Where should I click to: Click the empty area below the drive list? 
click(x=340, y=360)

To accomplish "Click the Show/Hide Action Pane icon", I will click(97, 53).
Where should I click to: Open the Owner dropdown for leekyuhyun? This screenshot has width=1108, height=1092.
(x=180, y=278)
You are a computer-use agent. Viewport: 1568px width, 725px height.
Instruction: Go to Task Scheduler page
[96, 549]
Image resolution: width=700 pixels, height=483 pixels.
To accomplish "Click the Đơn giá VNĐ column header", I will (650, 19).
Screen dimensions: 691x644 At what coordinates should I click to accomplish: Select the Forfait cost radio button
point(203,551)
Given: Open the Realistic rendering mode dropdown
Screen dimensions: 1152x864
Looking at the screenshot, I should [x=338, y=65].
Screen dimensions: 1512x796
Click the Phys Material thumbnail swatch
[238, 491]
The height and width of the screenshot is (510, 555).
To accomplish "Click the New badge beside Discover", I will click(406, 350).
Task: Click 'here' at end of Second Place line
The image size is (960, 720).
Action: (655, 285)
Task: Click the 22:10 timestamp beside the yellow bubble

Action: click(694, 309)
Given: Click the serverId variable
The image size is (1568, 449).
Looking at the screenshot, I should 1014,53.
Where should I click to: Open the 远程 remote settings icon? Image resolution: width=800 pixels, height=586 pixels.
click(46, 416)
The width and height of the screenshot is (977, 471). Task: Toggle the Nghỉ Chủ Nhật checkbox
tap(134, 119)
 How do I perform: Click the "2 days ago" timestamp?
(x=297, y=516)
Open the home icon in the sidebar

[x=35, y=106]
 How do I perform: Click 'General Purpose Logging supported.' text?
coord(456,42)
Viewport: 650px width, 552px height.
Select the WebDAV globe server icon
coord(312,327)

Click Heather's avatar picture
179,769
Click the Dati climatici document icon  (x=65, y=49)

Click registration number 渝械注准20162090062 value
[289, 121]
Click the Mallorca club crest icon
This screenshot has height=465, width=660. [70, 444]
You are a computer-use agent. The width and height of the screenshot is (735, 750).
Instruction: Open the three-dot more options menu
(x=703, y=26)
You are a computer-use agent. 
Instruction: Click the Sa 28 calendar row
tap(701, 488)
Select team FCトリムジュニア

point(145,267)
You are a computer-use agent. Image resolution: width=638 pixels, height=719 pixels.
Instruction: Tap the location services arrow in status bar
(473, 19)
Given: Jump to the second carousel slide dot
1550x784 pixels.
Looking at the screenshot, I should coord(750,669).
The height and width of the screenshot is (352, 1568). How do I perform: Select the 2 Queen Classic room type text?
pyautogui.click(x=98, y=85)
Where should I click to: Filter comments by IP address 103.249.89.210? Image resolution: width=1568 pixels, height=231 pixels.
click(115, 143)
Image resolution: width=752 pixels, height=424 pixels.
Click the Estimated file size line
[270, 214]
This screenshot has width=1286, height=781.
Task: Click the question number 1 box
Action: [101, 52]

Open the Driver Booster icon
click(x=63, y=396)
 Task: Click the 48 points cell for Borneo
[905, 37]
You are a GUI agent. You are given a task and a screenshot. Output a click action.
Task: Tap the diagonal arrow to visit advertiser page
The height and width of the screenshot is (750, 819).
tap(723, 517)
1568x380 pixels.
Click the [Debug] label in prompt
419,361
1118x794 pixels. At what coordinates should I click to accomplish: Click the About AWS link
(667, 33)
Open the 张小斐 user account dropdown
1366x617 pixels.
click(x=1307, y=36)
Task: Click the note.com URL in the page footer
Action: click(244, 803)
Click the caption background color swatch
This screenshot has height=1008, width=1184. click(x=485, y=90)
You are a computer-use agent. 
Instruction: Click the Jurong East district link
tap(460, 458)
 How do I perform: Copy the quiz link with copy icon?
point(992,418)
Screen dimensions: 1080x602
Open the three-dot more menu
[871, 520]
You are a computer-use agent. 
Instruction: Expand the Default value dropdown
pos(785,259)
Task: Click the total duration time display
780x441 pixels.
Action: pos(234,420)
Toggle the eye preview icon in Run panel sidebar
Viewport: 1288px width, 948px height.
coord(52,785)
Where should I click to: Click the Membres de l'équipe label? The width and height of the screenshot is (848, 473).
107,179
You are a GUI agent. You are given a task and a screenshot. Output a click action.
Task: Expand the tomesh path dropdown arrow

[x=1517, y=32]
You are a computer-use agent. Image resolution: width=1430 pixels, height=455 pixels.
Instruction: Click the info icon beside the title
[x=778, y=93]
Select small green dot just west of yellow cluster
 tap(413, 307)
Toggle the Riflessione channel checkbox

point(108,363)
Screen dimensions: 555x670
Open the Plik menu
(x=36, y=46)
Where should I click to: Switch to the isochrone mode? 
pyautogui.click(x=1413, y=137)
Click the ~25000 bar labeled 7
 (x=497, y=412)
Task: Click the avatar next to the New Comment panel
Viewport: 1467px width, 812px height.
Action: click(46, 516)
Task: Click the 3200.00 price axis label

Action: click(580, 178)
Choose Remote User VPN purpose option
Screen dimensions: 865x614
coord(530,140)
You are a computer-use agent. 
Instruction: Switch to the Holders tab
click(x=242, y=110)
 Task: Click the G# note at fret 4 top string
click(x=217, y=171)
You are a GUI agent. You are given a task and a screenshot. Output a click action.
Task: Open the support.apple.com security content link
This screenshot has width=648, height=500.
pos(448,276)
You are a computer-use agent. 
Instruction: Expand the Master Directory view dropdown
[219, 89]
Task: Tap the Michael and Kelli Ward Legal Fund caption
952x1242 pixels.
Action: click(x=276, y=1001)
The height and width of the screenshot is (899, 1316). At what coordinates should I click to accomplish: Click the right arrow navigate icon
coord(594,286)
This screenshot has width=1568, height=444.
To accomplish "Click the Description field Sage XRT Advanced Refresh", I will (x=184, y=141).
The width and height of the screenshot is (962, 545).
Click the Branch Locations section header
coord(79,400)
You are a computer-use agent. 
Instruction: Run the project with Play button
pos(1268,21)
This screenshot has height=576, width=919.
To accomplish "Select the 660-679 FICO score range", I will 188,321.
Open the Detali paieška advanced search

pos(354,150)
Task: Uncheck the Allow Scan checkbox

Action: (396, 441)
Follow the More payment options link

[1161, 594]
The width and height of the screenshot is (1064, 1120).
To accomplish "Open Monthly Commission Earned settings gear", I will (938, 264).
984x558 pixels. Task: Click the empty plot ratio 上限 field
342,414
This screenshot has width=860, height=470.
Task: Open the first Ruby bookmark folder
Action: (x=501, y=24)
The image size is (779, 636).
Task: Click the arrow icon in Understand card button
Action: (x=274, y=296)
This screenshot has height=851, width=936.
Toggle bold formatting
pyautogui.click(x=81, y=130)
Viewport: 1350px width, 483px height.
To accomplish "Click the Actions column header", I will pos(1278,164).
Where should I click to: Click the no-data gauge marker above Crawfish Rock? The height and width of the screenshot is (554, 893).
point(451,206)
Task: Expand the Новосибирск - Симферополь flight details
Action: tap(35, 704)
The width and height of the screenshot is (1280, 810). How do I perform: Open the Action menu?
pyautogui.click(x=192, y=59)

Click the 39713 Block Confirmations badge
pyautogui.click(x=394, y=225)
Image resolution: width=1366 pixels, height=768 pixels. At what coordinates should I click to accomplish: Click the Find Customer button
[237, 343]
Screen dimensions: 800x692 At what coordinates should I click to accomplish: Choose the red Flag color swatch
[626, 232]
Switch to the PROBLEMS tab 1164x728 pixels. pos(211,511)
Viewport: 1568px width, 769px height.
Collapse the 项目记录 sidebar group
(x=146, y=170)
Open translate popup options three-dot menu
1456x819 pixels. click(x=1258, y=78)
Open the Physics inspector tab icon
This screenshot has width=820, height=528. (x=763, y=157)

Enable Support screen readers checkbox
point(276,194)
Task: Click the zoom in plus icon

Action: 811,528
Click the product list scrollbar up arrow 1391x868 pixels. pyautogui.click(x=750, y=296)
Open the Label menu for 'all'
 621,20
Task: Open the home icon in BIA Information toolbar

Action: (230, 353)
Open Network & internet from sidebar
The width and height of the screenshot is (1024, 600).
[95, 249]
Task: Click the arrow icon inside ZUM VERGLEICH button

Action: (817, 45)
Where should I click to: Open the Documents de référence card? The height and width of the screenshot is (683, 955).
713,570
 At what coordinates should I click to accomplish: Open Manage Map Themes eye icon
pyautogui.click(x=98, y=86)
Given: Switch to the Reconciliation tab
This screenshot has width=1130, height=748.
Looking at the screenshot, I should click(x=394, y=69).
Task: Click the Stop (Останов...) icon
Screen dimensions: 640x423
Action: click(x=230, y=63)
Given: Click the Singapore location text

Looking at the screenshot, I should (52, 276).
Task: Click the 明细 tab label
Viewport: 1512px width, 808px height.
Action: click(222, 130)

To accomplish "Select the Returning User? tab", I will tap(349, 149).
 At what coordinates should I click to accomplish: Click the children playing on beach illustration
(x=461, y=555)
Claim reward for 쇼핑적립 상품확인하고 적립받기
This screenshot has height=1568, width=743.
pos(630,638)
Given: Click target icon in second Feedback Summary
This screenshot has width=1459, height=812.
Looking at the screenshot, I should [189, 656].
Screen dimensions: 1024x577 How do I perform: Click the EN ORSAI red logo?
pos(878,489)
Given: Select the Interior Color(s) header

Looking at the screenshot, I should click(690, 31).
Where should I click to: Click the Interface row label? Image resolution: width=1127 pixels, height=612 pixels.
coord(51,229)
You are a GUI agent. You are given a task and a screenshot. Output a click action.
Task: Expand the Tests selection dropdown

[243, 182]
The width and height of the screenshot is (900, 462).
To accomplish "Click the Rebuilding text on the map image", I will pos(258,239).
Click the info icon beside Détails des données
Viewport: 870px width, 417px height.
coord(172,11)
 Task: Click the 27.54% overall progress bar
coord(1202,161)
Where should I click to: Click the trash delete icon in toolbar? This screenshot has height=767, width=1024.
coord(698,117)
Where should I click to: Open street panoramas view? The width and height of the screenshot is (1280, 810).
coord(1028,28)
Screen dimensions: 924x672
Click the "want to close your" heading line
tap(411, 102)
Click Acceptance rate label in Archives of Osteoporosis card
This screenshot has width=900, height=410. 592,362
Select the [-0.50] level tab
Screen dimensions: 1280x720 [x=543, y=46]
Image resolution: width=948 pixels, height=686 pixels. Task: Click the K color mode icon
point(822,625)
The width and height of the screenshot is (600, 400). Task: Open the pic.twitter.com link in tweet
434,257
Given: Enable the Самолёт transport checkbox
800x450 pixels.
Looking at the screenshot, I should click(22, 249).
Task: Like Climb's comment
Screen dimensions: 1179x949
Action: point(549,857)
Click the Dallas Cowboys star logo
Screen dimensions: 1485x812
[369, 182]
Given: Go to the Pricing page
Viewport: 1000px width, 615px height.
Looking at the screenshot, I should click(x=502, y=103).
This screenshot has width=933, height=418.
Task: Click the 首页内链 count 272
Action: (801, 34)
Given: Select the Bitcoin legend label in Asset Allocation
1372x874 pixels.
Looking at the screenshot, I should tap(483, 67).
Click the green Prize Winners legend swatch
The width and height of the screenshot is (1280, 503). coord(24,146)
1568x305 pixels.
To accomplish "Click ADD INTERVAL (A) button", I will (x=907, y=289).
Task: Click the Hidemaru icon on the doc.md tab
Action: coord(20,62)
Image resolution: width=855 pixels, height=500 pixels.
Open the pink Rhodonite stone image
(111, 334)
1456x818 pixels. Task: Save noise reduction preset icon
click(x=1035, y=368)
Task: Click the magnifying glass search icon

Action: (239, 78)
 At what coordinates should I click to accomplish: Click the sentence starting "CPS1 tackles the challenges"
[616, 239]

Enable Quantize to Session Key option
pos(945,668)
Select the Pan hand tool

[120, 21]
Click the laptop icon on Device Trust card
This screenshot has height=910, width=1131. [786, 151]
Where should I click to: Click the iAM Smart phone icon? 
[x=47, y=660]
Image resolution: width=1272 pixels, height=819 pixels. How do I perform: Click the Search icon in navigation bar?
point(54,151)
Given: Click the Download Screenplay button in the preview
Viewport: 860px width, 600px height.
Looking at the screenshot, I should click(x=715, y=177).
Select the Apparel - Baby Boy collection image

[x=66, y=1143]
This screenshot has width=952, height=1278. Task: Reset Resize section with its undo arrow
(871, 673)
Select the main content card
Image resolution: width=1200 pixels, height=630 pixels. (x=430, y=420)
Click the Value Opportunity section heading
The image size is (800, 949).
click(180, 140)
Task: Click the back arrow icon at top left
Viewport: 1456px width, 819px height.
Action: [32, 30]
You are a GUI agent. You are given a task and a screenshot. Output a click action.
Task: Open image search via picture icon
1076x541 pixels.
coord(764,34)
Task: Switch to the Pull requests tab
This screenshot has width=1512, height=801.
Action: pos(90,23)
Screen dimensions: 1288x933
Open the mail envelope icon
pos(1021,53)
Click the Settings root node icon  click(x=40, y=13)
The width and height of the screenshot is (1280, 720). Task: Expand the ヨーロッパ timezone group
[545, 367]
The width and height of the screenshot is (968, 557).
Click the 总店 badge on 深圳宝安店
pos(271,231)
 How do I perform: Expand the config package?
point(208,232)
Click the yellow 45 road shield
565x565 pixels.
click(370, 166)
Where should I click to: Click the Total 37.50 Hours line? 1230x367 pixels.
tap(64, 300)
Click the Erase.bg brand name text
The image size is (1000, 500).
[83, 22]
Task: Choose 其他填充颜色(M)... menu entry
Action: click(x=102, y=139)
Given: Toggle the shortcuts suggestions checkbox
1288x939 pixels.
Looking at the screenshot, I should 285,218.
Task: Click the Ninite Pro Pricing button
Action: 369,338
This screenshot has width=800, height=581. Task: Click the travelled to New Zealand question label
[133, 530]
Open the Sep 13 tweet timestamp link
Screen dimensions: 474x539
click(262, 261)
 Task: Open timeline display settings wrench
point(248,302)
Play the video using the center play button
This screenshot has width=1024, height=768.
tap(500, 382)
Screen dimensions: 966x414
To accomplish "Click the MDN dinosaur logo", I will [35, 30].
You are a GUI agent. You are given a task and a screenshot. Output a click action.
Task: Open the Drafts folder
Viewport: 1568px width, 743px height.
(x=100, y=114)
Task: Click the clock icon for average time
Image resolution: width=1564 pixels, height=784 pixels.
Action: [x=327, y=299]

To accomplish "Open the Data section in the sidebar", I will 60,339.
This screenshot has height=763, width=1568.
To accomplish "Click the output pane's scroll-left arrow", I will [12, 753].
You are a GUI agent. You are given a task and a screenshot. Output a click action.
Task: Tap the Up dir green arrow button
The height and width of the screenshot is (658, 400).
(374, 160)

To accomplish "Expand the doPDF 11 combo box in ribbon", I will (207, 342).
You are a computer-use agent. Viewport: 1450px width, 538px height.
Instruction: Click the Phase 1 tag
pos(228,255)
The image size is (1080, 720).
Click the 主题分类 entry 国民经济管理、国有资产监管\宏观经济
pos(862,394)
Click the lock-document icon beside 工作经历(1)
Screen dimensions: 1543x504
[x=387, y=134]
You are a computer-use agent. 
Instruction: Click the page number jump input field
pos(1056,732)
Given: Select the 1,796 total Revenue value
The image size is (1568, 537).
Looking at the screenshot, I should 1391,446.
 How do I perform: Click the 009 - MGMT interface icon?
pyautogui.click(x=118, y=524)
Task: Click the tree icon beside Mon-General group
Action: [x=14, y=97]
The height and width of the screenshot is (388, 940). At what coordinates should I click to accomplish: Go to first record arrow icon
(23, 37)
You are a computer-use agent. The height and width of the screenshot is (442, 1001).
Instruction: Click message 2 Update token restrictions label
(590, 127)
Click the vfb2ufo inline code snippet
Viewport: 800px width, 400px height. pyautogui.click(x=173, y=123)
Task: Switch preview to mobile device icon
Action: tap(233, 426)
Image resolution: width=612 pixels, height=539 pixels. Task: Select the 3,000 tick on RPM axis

## Task item
Among the entries, find every line holding "column" and return it.

## Reply
To accomplish "Click the Đơn giá VNĐ column header", I will (650, 19).
To accomplish "Click the Actions column header", I will pos(1278,164).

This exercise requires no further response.